*EXERCISE DIRECTIONS*
List each court case that the court opinion below cites by name.

*EXTRACT PROVIDED*

━━━━━━━━━━━━━━━━━━━━

Opinion
File No. 2:10-CV-235
06-21-2013
HON. ROBERT HOLMES BELL
OPINION
Following a jury trial held on March 4 and 5, 2013, judgment was entered in favor of Plaintiff Sam Smith III on his claims that Defendant Kathy Olson retaliated against him in violation of his First Amendment rights and was deliberately indifferent to a serious risk of physical injury to him in violation of his Eighth Amendment rights. (Dkt. Nos. 108-109.) The jury awarded Plaintiff one dollar in nominal damages for each of the two claims. (Dkt. No. 108.) On March 25, 2013, Plaintiff filed a motion for a new trial on the issue of damages (Dkt. No. 110) and a motion for a bill of costs (Dkt. No. 112).
A. Motion for New Trial
"The court may, on motion, grant a new trial on all or some of the issues . . . after a jury trial, for any reason for which a new trial has heretofore been granted in an action at law in federal court[.]" Fed. R. Civ. P. 59(a)(1)(A). Plaintiff contends that a new trial is warranted because the jury's award of only nominal damages was contrary to the verdict and against the great weight of the evidence, and because the jury instructions erroneously failed to state that damages could be awarded for loss of liberty and loss of family relations and erroneously failed to state that emotional damages could be awarded for physical injury in the form of sexual abuse.
"The scope of review of a damage award is extremely narrow." Walker v. Bain, 257 F.3d 660, 674 (6th Cir. 2001). "A trial court may not grant a new trial on the ground of insufficient damages unless the jury verdict is one that could not reasonably have been reached." Id. (citing Anchor v. O'Toole, 94 F.3d 1014, 1021 (6th Cir. 1996); TCP Indus., Inc. v. Uniroyal, Inc., 661 F.2d 542, 546 (6th Cir. 1981)). "The remedy of a new trial for inadequate damages is appropriate only where the evidence indicates that the jury awarded damages in an amount substantially less than unquestionably proved by the plaintiff's uncontradicted and undisputed evidence." Id.

━━━━━━━━━━━━━━━━━━━━

Item coordinate data:
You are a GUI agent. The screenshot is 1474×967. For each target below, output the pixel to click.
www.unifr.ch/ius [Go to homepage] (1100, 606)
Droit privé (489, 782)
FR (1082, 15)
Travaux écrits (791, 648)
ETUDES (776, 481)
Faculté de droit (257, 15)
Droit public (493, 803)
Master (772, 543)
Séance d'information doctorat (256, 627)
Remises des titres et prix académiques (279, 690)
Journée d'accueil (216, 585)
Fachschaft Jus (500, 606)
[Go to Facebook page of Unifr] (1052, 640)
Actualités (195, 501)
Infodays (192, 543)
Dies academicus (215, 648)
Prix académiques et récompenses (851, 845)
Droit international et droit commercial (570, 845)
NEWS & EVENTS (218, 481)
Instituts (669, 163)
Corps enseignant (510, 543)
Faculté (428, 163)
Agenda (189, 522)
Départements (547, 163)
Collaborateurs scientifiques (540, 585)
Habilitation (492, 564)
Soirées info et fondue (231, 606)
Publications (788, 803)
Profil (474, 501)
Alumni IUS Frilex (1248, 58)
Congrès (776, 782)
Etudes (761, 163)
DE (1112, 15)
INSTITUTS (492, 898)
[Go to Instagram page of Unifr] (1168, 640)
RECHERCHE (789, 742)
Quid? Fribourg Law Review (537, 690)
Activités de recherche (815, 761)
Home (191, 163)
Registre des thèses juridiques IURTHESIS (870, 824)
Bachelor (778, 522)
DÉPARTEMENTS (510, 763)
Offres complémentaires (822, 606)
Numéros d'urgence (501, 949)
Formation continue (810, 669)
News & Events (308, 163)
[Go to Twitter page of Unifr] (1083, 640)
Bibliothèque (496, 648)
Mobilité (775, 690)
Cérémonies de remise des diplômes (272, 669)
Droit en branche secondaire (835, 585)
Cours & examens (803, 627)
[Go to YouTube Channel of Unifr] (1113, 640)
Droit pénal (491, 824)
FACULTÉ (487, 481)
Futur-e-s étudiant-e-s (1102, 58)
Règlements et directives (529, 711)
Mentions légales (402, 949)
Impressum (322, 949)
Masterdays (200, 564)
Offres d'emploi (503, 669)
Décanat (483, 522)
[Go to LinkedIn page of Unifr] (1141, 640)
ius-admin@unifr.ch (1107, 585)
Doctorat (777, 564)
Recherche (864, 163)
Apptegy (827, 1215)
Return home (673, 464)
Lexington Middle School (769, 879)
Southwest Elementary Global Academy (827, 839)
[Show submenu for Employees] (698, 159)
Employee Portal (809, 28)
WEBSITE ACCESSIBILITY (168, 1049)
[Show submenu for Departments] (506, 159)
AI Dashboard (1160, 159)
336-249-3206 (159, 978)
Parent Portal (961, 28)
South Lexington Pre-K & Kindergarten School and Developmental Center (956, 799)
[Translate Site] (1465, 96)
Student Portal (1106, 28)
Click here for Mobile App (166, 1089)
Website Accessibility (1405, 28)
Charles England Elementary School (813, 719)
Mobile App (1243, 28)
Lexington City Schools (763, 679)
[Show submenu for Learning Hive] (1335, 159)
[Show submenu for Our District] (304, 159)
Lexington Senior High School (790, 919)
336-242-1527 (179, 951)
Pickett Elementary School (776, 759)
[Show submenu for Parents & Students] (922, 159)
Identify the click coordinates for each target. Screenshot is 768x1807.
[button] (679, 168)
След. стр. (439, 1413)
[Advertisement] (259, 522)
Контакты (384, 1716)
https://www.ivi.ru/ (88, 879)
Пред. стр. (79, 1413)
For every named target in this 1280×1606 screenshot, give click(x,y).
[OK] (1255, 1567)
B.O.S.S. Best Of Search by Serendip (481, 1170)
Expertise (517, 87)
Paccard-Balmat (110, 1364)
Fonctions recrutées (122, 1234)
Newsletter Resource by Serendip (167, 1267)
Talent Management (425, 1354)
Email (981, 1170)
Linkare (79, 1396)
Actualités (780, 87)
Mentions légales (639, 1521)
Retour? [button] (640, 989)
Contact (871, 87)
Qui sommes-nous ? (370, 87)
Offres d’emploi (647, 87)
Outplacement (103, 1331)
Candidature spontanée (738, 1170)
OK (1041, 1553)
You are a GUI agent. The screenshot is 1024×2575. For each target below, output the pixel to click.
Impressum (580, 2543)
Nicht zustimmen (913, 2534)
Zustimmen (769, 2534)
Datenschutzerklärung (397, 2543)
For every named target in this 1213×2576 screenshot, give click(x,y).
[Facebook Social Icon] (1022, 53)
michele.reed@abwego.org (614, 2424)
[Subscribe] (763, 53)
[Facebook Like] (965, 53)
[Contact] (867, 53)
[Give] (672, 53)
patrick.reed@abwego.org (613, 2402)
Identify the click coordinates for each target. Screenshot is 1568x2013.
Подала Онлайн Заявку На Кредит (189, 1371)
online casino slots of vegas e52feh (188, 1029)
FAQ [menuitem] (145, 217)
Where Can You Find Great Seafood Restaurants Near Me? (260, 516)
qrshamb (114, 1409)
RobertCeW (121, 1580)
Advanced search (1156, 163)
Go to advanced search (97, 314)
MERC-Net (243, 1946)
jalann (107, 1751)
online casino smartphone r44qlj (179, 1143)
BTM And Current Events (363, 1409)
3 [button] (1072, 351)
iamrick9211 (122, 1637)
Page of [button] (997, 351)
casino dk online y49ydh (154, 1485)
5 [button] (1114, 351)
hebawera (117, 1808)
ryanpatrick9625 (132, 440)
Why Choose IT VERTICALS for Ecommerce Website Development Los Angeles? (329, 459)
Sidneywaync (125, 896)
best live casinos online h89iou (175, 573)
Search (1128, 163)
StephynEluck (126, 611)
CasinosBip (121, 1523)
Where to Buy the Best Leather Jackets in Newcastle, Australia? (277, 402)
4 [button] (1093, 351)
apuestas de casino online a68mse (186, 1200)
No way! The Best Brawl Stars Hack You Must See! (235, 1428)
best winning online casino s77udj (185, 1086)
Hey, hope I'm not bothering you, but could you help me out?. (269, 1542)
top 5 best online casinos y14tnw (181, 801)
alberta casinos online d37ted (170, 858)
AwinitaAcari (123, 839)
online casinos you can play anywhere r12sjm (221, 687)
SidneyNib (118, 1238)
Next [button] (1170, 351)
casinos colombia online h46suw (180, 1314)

━━━━━━━━━━━━━━━━━━━━

*SOLUTION TO THE PROBLEM*
Walker v. Bain
Anchor v. O'Toole
TCP Indus., Inc. v. Uniroyal, Inc.